A Roma, Cuarón logra que lo percibimos como un director que mueve claramente los hilos detrás de la cámara, pero sin que ello condicione la realidad que estamos presenciando. Y resulta notoria la diferencia de comportamiento de la cámara en función de la situación. En las escenas cotidianas, como ya he citado anteriormente, la cámara se mantiene fija, a una distancia prudencial de los personajes y girando sobre sus propios ejes; es decir, es una mirada no intrusa. Cuando sale al exterior, los largos travellings laterales con que acompañamos los protagonistas también cambian el tono de la acción, ya que nos suelen adentrarse en una multitud Atabaladors. De una forma u otra, es admirable como Cuarón extrae el máximo contenido de cada secuencia de Roma; especialmente en aquellas en las que la acción tiene lugar en diferentes niveles. Como ejemplo magistral: la panorámica circular desde una tienda de muebles mientras en la calle estalla la violencia entre estudiantes y paramilitares.

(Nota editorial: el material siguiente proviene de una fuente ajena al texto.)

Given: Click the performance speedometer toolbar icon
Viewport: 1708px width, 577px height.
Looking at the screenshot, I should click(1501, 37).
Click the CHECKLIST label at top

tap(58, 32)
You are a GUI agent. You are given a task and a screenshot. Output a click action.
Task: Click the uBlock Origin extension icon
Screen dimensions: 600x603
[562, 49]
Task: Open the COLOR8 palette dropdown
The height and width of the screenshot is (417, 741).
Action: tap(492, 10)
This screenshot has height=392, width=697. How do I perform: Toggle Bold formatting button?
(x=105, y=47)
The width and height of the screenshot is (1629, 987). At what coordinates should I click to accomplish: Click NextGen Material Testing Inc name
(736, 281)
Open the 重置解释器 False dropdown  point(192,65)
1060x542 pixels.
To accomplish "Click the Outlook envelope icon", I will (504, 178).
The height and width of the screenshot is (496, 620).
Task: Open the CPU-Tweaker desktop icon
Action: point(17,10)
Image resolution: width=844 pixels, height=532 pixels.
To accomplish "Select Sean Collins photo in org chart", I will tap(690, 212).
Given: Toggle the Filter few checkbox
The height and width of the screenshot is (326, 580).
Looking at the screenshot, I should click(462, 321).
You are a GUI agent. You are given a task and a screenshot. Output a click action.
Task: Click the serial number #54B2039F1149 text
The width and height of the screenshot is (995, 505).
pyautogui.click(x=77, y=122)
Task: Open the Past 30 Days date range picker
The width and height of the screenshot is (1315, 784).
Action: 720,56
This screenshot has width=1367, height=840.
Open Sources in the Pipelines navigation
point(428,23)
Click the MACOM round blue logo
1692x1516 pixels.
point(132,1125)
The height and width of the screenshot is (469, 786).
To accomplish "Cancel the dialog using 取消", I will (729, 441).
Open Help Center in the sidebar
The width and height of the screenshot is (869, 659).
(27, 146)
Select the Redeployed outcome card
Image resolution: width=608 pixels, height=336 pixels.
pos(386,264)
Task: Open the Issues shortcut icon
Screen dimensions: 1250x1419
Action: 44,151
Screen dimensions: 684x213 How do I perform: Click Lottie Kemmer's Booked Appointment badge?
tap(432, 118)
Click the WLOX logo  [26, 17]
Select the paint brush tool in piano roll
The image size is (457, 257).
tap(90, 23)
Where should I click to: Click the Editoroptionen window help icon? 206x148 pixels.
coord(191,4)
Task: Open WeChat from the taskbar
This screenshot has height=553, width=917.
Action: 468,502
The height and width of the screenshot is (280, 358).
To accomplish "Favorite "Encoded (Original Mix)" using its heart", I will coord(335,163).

A pesar de la indiscutible protagonismo de toda la maquinaria formal, la sensación es que el realismo se impone en todo momento. Es aquí donde triunfa el citado equilibrio entre la veracidad con que el propio Cuarón plasma sus recuerdos y la condición de cineasta que lo hace aportar una mirada propia tras la cámara. Roma no cae en la trampa de tirar de nostalgia como único motor, pero tampoco busca ningún adorno o exageración de los hechos. Es por eso que acaba erigiéndose en una obra tan especial, a pesar de no contar nada extraordinariamente original. Salvando las enormes distancias a nivel de ambición, es el mismo que conseguía Carla Simón a verano 1993. Y tal y como ocurría en aquel caso, la perspectiva madura de Cuarón hace que valoramos todo lo que nos muestra a Roma como una etapa vital que está recibiendo el agradecimiento por parte del director, a pesar de toda la dureza que contiene. Al fin y al cabo, es una película que empieza mirando al suelo y termina mirando al cielo.